はじめから読む

前の話を読む

2020年夏。
ICUの窓から見える景色は、晴天。ICUには複数のベッドがあリ、私はひとつのベッドに横たわり、晴天の青空を見ている。主治医の言葉を思い出す。 

 「くも膜下出血の家族歴がある場合、ご家族も、くも膜下出血になる可能性があるんですよ」 

知らなかった。
考えてもみなかった。知らないから、考えようもないのだけど。 確定ではないものの、遺伝は可能性として十分考えられる。私の叔父がくも膜下出血で亡くなったこともそうだし、父方の親族の半分は短命だ。だが、残り半分は長生きしている。退院し、全てが終わったら、調べてみよう。 

そんなことを考えていると、看護師が私に話しかける。彼女の両手には、紙・書類が大量にある。なんだろう?

20231006
「新月さん、こちら確認してください。無理はしなくても大丈夫ですからね。入院の案内です。枚数があるんですが、同意書など確認・記入して頂きたいですものがあります」 

私は、用紙とペンを受け取る。 
そして、看護師は話を続けた。 

 「パジャマ・タオルは、レンタルです。詳細は、こちらの用紙をご確認ください」 
「歯ブラシ・スリッパを購入しますか?」
 「入院生活で必要なものは、こちらのリスト表から購入できます」 
「今、コロナ禍のため、面会をお断りしています。ご家族とお話ししたい場合、オンラインTVを用意しています。使い方・申し込み方法は、こちらの用紙に記載しています」 

 私は、頭が痛い。
この頭痛の中、この大量の資料を読み、手続きをする必要があるようだ。 看護師は、さらに続ける。

 「無理はしなくても、大丈夫ですからね」 

そうは言うけれど、しないわけにもいかず。
私は、休みながら、資料を読み始めた。そして、各方面への連絡も始めた。仕事、家族、友人。 たまたまなんだろうけど、仕事はくも膜下出血を発症した前日に、全て終えていた。さらに、たまたまなんだろうけど、家事も全て終えていた。都合が良い。これは、なんのタイミングなんだろう? 

家族には心配をかけた。
動揺していると思ったけれど、家族からの連絡は、後ろ向きな発言がなかった。心強い。

友人には「大丈夫?」と尋ねられた。
どうなんだろう?そう問われても、わからない。たぶん、大丈夫だと思う。生きているし、メールもしている。大丈夫な患者だと思う。「大丈夫」と答えておこう。 そんなやりとりをしつつ、すごい時代だと思った。 

私は、面会謝絶のICUに入院している。
だけど、スマホのおかげで、社会とコミュニケーションが取れている。幼少期の頃ドラマで観た、ICUの入院患者とは違う。

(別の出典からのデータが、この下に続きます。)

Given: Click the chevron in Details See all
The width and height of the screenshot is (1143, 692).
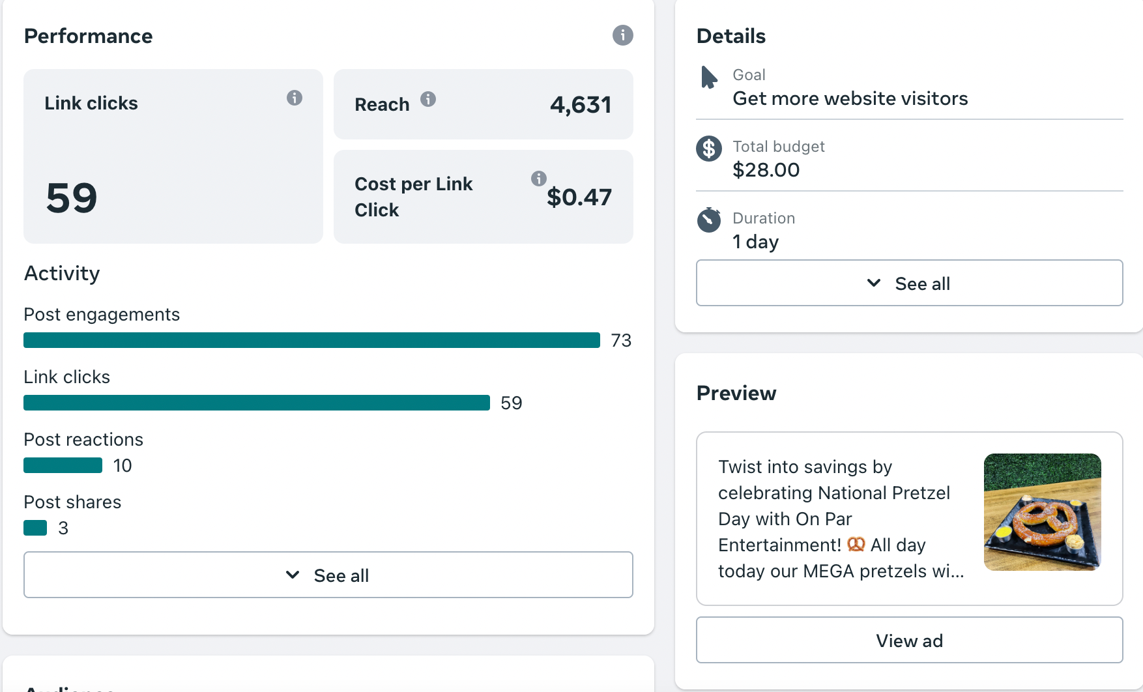Looking at the screenshot, I should [x=874, y=283].
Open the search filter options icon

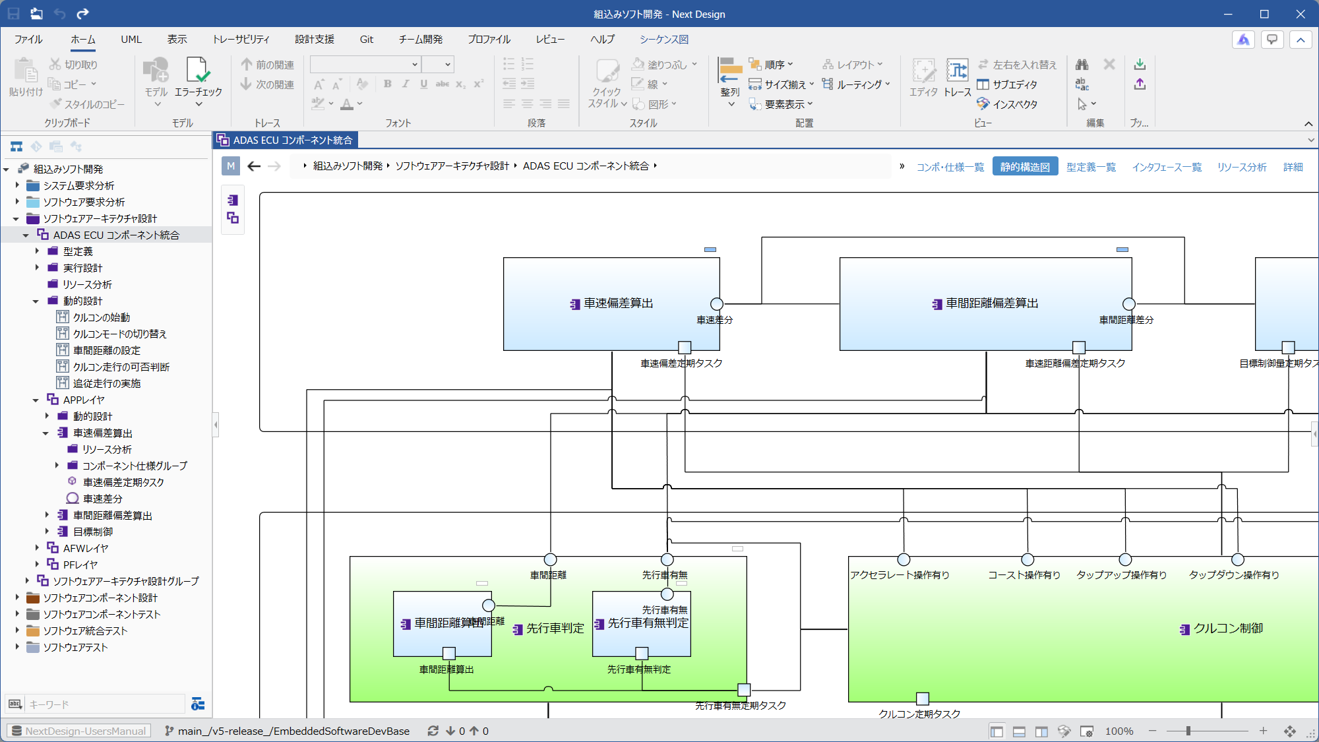pyautogui.click(x=197, y=704)
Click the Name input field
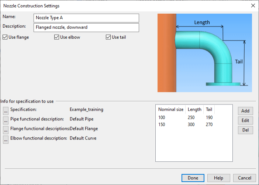Screen dimensions: 259x185 86,18
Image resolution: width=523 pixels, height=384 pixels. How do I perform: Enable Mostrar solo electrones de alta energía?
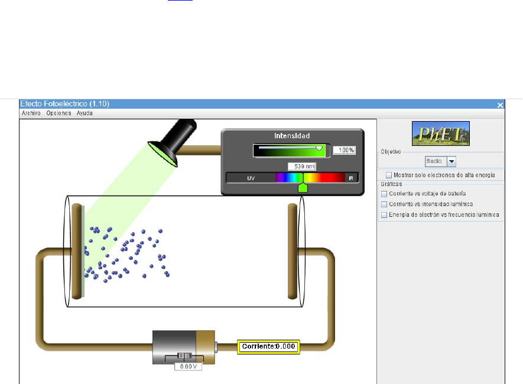point(389,175)
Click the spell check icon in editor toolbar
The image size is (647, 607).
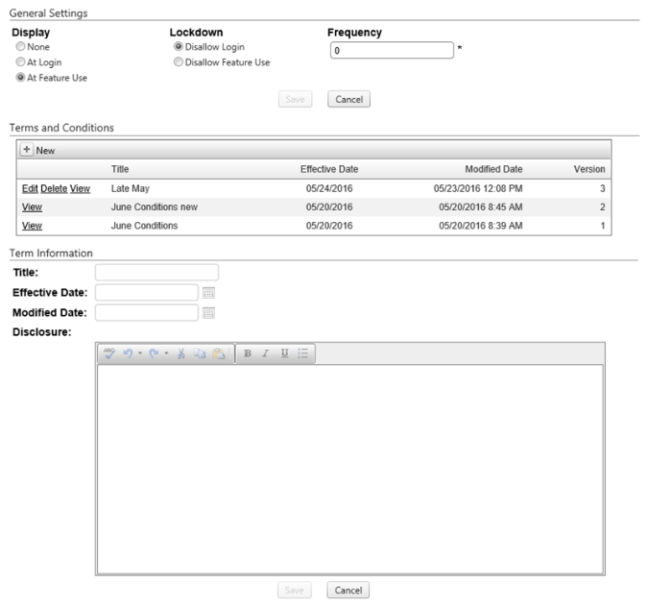tap(109, 353)
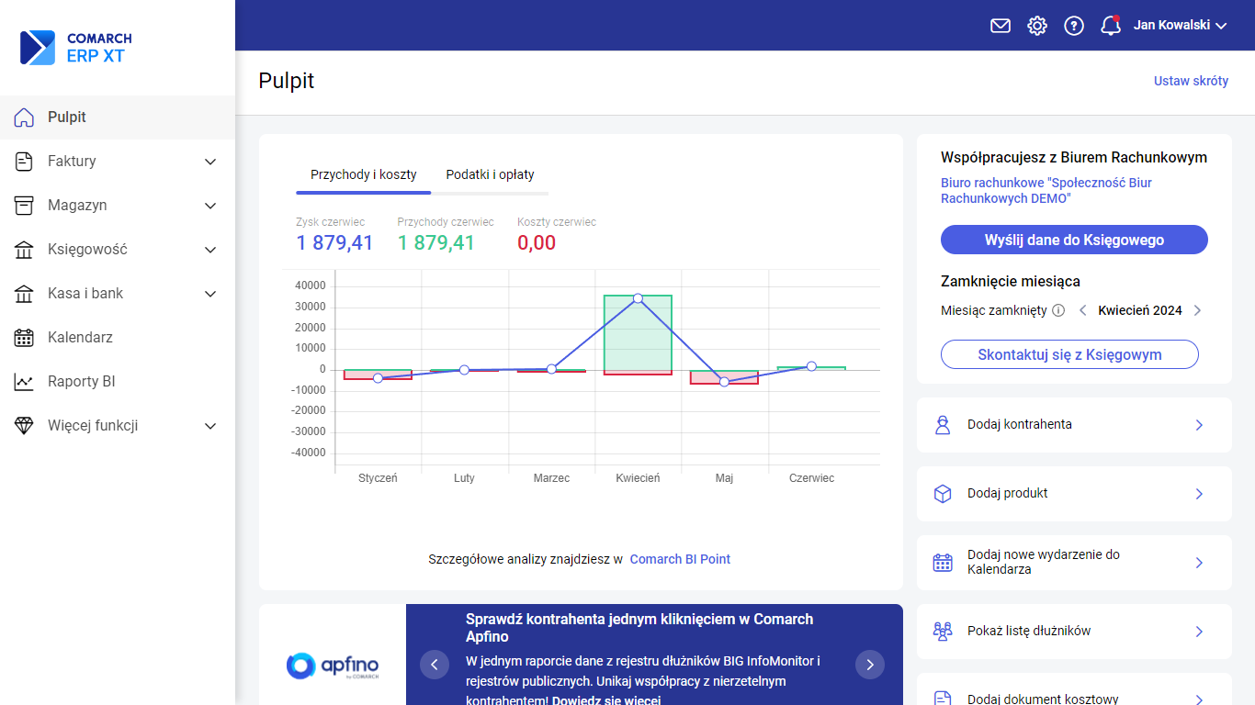Open Kalendarz from the sidebar

(80, 338)
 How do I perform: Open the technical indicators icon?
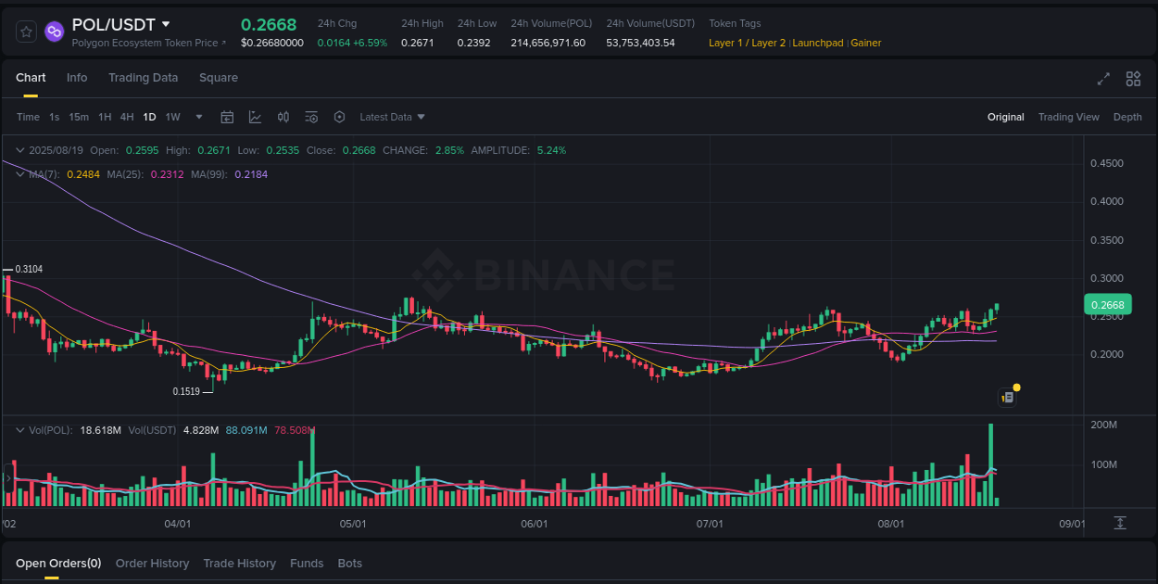coord(311,117)
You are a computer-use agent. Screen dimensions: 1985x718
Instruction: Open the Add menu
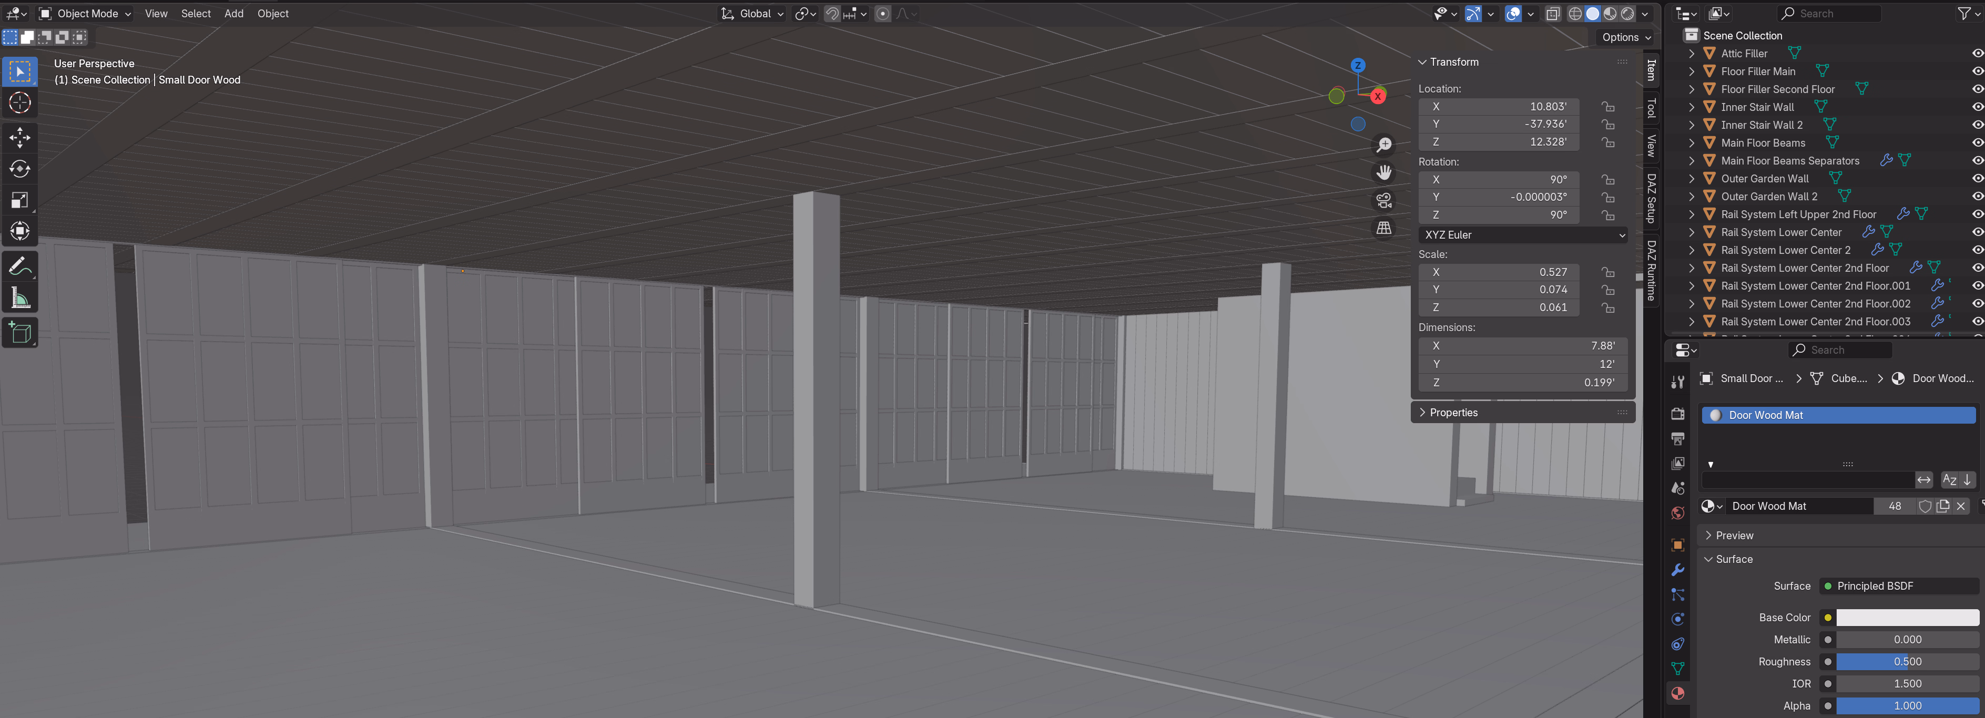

スマホが、ひとつの時代を作ったんだと、ぼんやり思った。 

 私の入院生活初日。 
正確にいうと、意識を取り戻してからの初日は、多忙に終わった。疲れた。ここで、気づく。 

 生きるは、忙しいんだ。

■後日談

入院生活に慣れてくると、自宅のベッドとそんなに変わらないよね…な気持ちになりました。
頭痛もするし、歩くのもままなりません。自由もありません。 

だけど、社会とコミュニケーションが取れています。だけど、病院内で入手できないものは、別の方法で入手していました。